Thursday, August 29, 2019

The Methods of the Prophet

"At that time the LORD spoke through Isaiah son of Amoz. He said to him, “Take off the sackcloth from your body and the sandals from your feet.” And he did so, going around stripped and barefoot" (Isaiah 20:2).

It was bad enough that Isaiah, son of one of the leading families in Israel, had become a radically zealous preacher of the law of God. The “church” of his day did not want to hear all this talk about law and judgment; they wanted to hear about grace and love, and to feel “joy, joy, joy” down in their hearts. Then Isaiah started going around wearing sackcloth as if he were in poverty and mourning. Finally, in the people’s opinion, he went too far: He roamed the streets barefoot and naked—for three years (Isaiah 20:4.)

The liberals of his day laughed at Isaiah; after all, they said, Isaiah was representative of all Bible-believing fanatics.
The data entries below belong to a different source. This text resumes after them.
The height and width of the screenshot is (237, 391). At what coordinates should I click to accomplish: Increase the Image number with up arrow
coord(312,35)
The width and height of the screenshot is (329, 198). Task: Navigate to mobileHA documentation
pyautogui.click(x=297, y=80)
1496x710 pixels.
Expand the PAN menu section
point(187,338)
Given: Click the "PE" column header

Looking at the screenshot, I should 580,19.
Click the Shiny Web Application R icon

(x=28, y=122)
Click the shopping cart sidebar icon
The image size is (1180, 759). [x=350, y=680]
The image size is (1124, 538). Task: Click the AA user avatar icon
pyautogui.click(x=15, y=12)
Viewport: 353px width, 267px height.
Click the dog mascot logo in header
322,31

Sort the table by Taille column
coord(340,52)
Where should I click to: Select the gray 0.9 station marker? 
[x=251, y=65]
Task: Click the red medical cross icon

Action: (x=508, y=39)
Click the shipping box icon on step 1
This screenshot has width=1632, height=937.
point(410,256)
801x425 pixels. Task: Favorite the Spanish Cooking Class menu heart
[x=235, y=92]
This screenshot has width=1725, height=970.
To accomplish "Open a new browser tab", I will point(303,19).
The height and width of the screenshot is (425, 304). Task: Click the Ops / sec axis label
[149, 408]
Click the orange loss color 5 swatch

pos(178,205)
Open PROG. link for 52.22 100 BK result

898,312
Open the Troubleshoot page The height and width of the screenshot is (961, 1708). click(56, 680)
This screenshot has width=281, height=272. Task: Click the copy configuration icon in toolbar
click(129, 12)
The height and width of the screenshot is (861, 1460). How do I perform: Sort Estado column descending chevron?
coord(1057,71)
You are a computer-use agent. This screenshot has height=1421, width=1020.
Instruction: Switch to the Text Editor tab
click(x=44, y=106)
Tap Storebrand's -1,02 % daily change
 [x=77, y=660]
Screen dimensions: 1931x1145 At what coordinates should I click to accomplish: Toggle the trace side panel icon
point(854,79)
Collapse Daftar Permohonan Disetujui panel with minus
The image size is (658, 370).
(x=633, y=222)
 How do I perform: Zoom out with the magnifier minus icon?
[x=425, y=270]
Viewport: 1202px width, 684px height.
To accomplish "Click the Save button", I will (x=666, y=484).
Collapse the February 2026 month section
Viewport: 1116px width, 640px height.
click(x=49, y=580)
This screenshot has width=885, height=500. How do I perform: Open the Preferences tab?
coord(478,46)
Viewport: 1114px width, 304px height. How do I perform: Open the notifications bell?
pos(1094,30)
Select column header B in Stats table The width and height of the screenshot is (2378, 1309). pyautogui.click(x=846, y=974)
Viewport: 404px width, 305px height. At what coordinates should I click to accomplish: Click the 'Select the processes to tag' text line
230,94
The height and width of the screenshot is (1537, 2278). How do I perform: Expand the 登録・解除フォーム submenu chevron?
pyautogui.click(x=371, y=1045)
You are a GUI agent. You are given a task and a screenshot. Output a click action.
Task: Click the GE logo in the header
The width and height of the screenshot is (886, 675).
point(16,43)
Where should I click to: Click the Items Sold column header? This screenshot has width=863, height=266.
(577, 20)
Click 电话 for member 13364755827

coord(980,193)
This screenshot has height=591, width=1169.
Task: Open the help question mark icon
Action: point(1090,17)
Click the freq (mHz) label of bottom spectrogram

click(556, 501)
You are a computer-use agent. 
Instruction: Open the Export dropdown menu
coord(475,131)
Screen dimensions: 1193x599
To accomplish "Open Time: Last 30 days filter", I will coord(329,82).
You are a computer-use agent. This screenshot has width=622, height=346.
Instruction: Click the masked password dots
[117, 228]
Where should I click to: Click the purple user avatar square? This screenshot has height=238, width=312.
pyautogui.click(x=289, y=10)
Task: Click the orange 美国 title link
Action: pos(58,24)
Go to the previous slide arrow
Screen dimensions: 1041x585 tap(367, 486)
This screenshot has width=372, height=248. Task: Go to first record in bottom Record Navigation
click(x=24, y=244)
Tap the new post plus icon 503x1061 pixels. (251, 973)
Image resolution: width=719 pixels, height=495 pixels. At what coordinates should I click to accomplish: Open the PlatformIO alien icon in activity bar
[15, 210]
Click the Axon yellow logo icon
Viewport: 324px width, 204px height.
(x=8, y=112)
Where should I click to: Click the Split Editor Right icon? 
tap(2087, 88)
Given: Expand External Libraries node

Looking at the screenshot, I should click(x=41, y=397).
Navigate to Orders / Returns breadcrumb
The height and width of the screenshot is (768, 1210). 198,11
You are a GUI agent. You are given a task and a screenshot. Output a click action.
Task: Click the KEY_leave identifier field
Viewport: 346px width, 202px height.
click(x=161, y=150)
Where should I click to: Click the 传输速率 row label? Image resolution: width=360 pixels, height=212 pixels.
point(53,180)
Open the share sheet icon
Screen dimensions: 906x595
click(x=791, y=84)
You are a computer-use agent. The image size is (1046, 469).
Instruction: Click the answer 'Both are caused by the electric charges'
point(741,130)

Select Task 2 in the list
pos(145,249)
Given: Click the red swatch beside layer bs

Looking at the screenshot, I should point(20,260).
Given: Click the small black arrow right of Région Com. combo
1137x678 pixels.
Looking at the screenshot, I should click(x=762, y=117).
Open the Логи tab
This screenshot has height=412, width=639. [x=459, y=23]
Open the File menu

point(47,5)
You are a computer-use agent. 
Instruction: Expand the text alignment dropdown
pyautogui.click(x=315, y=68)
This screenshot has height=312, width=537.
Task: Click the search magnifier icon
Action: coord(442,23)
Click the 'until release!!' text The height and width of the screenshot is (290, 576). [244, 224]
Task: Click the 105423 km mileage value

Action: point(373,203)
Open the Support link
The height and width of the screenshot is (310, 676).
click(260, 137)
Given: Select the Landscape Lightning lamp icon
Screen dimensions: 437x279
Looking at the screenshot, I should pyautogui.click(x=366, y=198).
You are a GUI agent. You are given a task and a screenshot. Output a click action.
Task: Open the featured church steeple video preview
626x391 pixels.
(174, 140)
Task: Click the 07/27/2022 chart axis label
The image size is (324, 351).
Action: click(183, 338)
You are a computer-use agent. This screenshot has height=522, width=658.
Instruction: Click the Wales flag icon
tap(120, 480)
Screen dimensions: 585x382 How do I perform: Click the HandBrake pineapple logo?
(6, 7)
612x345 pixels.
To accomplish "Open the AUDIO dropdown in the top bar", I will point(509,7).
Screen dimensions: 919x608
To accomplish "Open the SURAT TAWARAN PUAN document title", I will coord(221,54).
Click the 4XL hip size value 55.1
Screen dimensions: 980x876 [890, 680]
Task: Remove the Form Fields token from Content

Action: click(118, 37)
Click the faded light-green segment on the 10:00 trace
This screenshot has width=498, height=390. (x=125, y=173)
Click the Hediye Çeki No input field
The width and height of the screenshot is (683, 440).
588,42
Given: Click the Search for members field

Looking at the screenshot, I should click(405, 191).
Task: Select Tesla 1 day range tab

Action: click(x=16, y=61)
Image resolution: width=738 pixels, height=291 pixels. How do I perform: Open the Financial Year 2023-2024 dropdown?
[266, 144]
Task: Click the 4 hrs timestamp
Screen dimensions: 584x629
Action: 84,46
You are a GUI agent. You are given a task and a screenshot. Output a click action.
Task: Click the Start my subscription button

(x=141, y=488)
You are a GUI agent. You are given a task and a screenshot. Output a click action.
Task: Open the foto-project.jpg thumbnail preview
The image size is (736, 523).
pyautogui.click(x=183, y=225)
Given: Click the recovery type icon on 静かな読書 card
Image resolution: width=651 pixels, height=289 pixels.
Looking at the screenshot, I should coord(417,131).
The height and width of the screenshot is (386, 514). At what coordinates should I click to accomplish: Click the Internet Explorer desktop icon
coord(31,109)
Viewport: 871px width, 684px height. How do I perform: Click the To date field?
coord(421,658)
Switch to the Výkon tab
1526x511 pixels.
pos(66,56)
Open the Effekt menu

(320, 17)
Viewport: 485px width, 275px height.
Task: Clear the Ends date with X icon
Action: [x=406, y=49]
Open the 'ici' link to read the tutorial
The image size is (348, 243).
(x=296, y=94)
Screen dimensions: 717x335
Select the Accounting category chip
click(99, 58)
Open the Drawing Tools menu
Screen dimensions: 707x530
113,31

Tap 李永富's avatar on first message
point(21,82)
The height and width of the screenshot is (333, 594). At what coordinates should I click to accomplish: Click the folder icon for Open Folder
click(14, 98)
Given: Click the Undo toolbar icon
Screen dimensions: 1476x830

Those who were the most offended by Isaiah were the respectable conservatives who felt that his weird behavior compromised their witness. But in fact, it was God who had told Isaiah to do these things.

Isaiah’s action was an example of “prophetic theater,” a symbolic action designed to drive home a point. The prophets sometimes did bizarre things to dramatize the fact that God meant business. Ezekiel refused to speak for several years, except to shake his fist and yell denunciations at a picture he had drawn of Jerusalem (Ezekiel 3:24–4:8). John, the Forerunner, publicly denounced Herod and lost his head. Jesus Christ made a whip and drove thieves out of God’s House.

In addition to prophetic theater, the prophets communicated God’s Word in three other major ways. One was the sermon, an address to the faithful designed to teach God’s Word, to encourage them in godliness, and to reprove their sin. Another was the prophetic oracle. An oracle is a prophecy of coming events, of which there are two kinds. The oracle of woe prophesies that disaster is coming because of the sins of the people, while the oracle of weal predicts that after the disaster, God will again restore and bless His people. Finally, the prophets communicated God’s Word by describing visions that God gave them. Much of the books of Daniel, Ezekiel, and Zechariah feature such visions.

Are you embarrassed by the fact that some Christians today feel called to take visible public stands against abortion, even picketing and sitting outside abortion chambers? Is it possible that these people, by engaging in “prophetic theater,” are helping wake up our society to the holocaust around us? Don’t be too quick to condemn.